Russischer Automarkt erstmals seit Jahren wieder gewachsen

Volumen seit 2012 mehr als halbiert

| Autor: dpa

Der russische Automarkt ist weiterhin in keiner guten Verfassung.
Der russische Automarkt ist weiterhin in keiner guten Verfassung. (Bild: gemeinfrei / CC0)

Erstmals nach Jahren der Krise ist der russische Automarkt 2017 wieder gewachsen. Mit 1,59 Millionen verkauften Fahrzeugen lag der Absatz fast 12 Prozent höher als 2016. „Der Weg zu einer vollständigen Erholung des Marktes ist noch lang, aber der erste Schritt ist getan“, sagte Jörg Schreiber, Autoexperte der Vereinigung Europäischer Unternehmen (AEB), am Freitag in Moskau.

Russland liegt im europäischen Vergleich beim Autoabsatz auf dem fünften Platz hinter Deutschland, dem Vereinigten Königreich, Frankreich und Italien. Es gebe noch viel Spielraum für die weitere Entwicklung, so Schreiber.

2016 war der russische Automarkt noch mit einem Verlust von elf Prozent im Vergleich zu 2015 abgesackt. Insgesamt hatte er sich seit seinem Höchststand 2012 mit 2,9 Millionen verkauften Neuwagen mehr als halbiert. Doch schon im ersten Halbjahr 2017 hatte sich eine Erholung abgezeichnet.

Ein Grund für den jahrelangen Absturz war der schwache Rubelkurs zum Dollar. Dieser wurde dadurch befördert, dass die Ölpreise zeitweise unter 50 US-Dollar je Barrel gesunken waren. Zudem hatten die Russen wegen der Rezession immer weniger Geld im Portemonnaie.

Nun sei die Rezession in Russland weitgehend überwunden, sagte Schreiber. „Das Schlimmste ist auf jeden Fall vorbei, alle Indikatoren sprechen dafür. Wir können aber noch nicht von stürmischem Wachstum sprechen.“ Das künftige Wirtschaftswachstum werde wohl kein Rekordniveau erreichen. „Aber viel spricht dafür, dass es positiv sein wird, auf mittlerem Niveau.“ Zuletzt hatten sich die für Russland wichtigen Ölpreise stabilisiert. Die Regierung erwartete für 2017 ein moderates Wirtschaftswachstum und eine zunehmende Kaufkraft der Bürger.

Marktführer bleibt weiterhin die russische Traditionsmarke Lada mit einem Anteil von rund 20 Prozent.
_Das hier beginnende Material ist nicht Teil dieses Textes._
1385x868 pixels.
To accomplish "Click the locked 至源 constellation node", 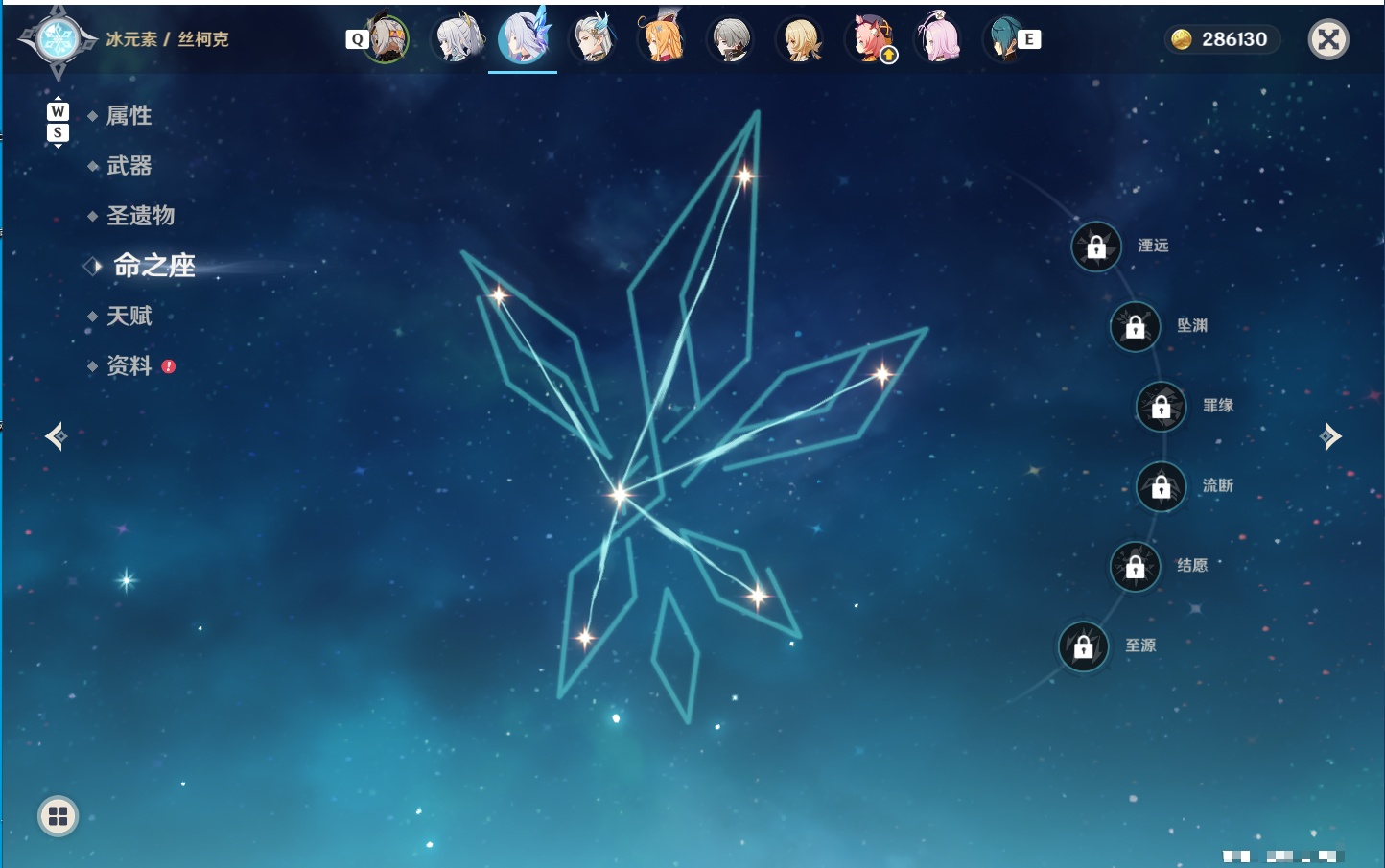I will pos(1083,647).
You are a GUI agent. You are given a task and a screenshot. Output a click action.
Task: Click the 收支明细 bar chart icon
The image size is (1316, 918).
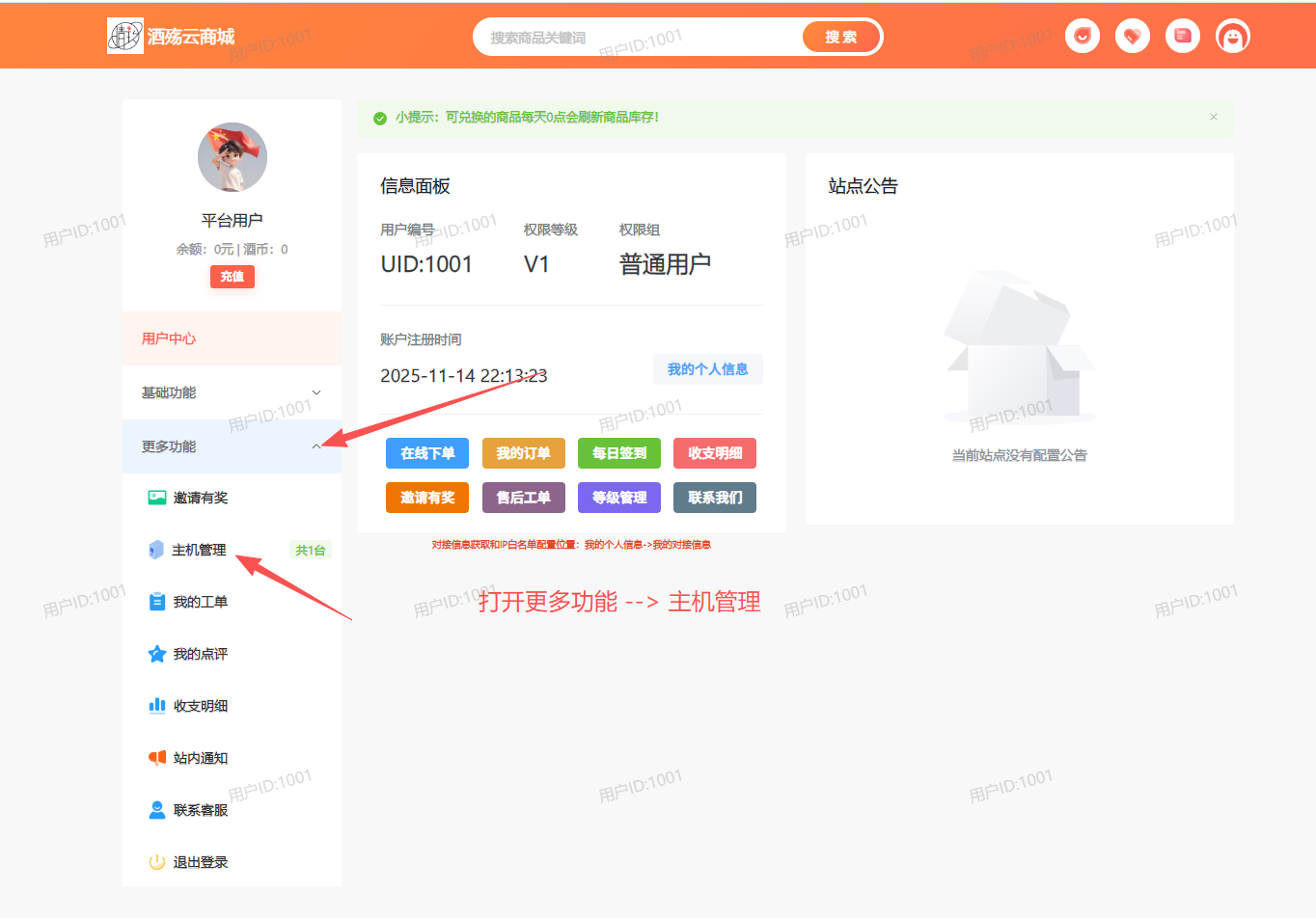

Doch auch internationale Autobauer hielten während der Krise demonstrativ an Russland als Hoffnungs- und Wachstumsmarkt fest. Der deutsche Premium-Hersteller Daimler etwa begann vergangenen Sommer mit dem Bau eines eigenen Werks bei Moskau, das 2019 den Betrieb aufnehmen soll. Auch der Münchner Autobauer BMW erwägt Berichten zufolge eine Ausweitung seines Engagements in Russland mit einer eigenen Produktion.

Lada Vesta: Russische Marke in westlichem Design

Trotz der positiven Marktentwicklung tun sich Branchenkenner schwer mit einer Prognose für 2018. Die AEB könne erstmals keine Vorhersage machen, sagte Schreiber. Grund seien Pläne der Regierung, Abgaben zu erhöhen, die noch nicht abgeschlossen seien. „Das könnte auf einzelne Marken einen sehr starken Einfluss haben“, sagte er. „Wir werden unsere Prognose veröffentlichen, wenn die Pläne der Regierung klarer sind.“

Die Erwartungen anderer Experten variieren zwischen 5 und 15 Prozent Wachstum. Der Erfolg hängt auch dabei vom Staat ab. 2017 hatte die Regierung die Branche mit umgerechnet rund einer Milliarde Euro gestützt in Form von Vergünstigungen beim Autokauf. Für dieses Jahr könnte die Regierung der Zeitung „RBK“ zufolge die Hilfe kürzen.